What is the difference between absolute and relative accuracy?

  • Absolute accuracy is a measure of how accurately a model can reproduce the real flood behavior. For example model calibration is assessing absolute accuracy since it is comparing model results against real data. It can be a significant amount (e.g. 0.5m).
  • Relative accuracy is the amount that can compare two model results against one another after changing a single input or parameter. This is typically being referred to for development assessments. In other words, holding everything else fixed what's the impact of removing storage from the floodplain due to the development of a lot. Significantly smaller tolerance is usually used in this instance.


What are the main flood modelling uncertainties?

Uncertainties in the computational flood hydraulic field are present at all stages of an analysis and are related to the:

  • Accuracy of the input data (e.g. terrain, landuse, hydrologic inflows).
  • Approach used for solving the underlying mathematical equations describing free surface fluid flow.
  • The degree and quality of model calibration/verification.

Understanding the degree of uncertainty is important for setting absolute metrics such as design levels and freeboard. While less important for impact mapping because the uncertainties are present in both sides of the comparison. The hydraulic modelling carried out should be based on recommended industry and software guidelines, and follow sound modelling practices.
An overview on uncertainties in flood modelling can be viewed in Australian Water School webinar How Wrong is Your Flood Model?

What is numerical noise?

The nonlinear nature of the shallow water (long wave) equations used for modelling floods, can cause localised differences in the results that occur in locations well removed from where the model has changed. These differences should be treated as artefacts of the solution, often referred to as numerical noise.
The most common types of numerical noise are:

  • Numerical errors - Numerical errors arise from poor solution convergence and/or numerical instabilities. In a well designed model using good input data and an appropriate computational timestepping, the level of numerical errors should be minimal, and within typical mapping tolerances used in the industry. If the numerical errors are of concern a review of the model’s input data, numerical stability and timestepping should be carried out. A common check is to reduce the timestepping to check the results or impacts are consistent with the original timestepping. Numerical noise from numerical errors is usually evident by impact mapping appearing uneven or irregular.
  • Edge effects - Edge effects occur where a very slight change in water level can cause a 2D cell on the edge of the flood extent at that point in time to be dry in the base case and flooded in the change case, or vice versa. The wet/dry disparity can cause larger impacts than occurs in adjoining areas. Edge effects can also appear due to how a threshold is applied.
  • Isolated instances - Isolated instances occur distant from the area of interest. These are an artefact of the solution and are often seen in more sensitive output fields such as velocity where the flow is turbulent or fast moving, or as edge effects. Isolated instances are typically less than the lower bound of the impact mapping tolerance and are therefore not readily apparent. However, where they do appear, they should not be interpreted as an impact.

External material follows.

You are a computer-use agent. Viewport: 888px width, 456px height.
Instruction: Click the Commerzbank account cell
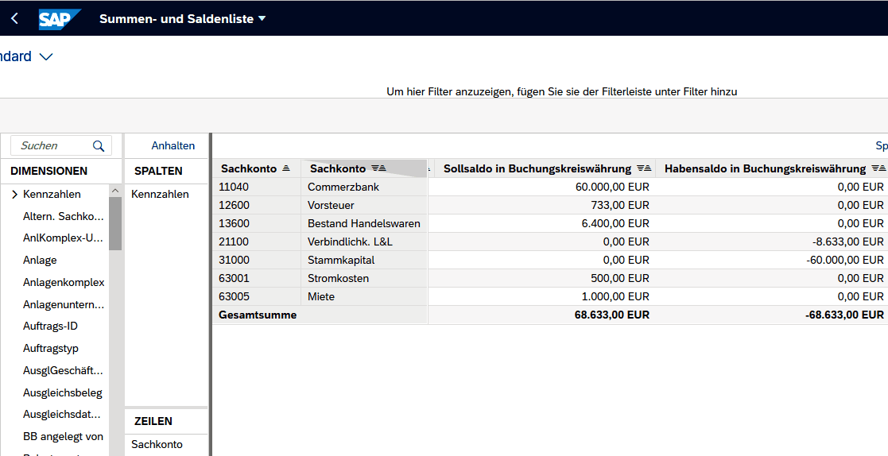[343, 187]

What are the approaches for setting flood impact tolerances?

Establishing guidelines for mapping tolerances for flood impact assessments typically follow one of the approaches below, with the approach taken dependent on the objectives and the type of hydraulic modelling output field being mapped:

  • A percentage, for example, a maximum increase in velocity of 10%. A threshold or cutoff is sometimes used below which the impact is assumed to be inconsequential or to discard slight changes to near zero values.
  • An absolute amount, for example, maximum increase in water level of 0.1 m.
  • A hybrid approach where the percentage change is computed relative to a value, which is the greater of the pre (or post) value and the absolute reference (threshold) value. This reduces the magnitude of the percentage change in regions where the base case value is considered insignificant or near zero.
  • A risk based probability approach that sets a limit using a more extreme event. For example, an increase in the 1% AEP level must not exceed the 0.5% AEP level.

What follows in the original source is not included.